If you're installing a socketed processor you should first check to see if any of the processor's pins have been bent during shipping or handling. If the answer is yes, then you need to make a quick judgement as to how extensive the damage is. If there are only a few pins that are bent, and the severity of the bends isn't too great then a tiny flat-headed screw driver will do the trick (but be VERY careful). If a great number of the processor's pins remain bent then you should probably contact your vendor and request a replacement as tinkering with your chip in any manner usually voids the warranty.
To install the processor in a ZIF socket, lift up the lever next to the socket so that it is now perpendicular to its original resting position. Line up the processor's pins with those on the ZIF socket, making sure that pin 1 (the pin on the grooved corner) on the processor matches up with pin 1 on the motherboard. With the processor lined up, rest it on top of the socket and lightly apply pressure to seat it in place. If the processor refuses your attempts to insert it into the socket, do not force it in (there is a reason the socket is referred to as a Zero Insertion Force socket) and double check to make sure that all of the pins are straight and that the processor is lined up properly with the socket then reattempt the installation. Depending on the layout of your motherboard/case you may or may not want to attach the CPU's heatsink/fan assembly now, a bit of thermal compound on the face of your CPU (not too much, it shouldn't be dripping off the sides of the CPU) will help thermal conductivity and cooling, so you may want to apply some of that as well.

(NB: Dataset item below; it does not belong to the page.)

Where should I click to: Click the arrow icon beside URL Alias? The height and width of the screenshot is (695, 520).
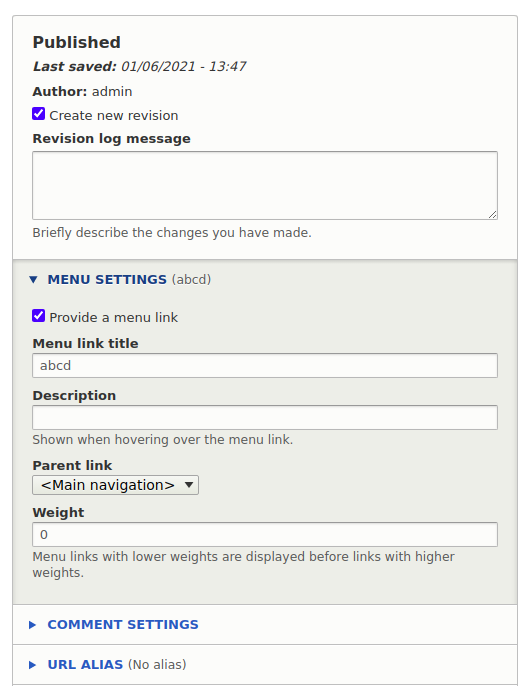32,665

To install a Pentium II class processor in a Slot interface, you will first want to attach the heatsink/fan assembly to the processor. Attach the CPU retention kit to your motherboard if it hasn't already been attached, and install the heatsink support (optional) device to the motherboard as well. If the CPU retention kit attaches to your motherboard via screws, do not over tighten the screws, just tighten them enough that the retention kit stays in place and doesn't wiggle around. After this has been complete, you can pop in the processor card until it rests firmly in the retention brackets and locks into place. The processor can only be installed in one direction so there is no chance of screwing up here.
Next comes the memory installation, this step can be performed after you install your motherboard in the case depending on, once again, the layout of your motherboard and the style of your case. All DRAM can only be installed one way, for 30 & 72-pin SIMMs, stick the module in at a 45 degree angle, and slowly push it to a 90 degree angle where it will click into place. 168-pin DIMMs should be installed at a 90 degree angle to the motherboard and pushed until it clicks into place.
With all that installed, go back and double check all jumper settings, all connections, and make sure that both the processor and memory are installed properly.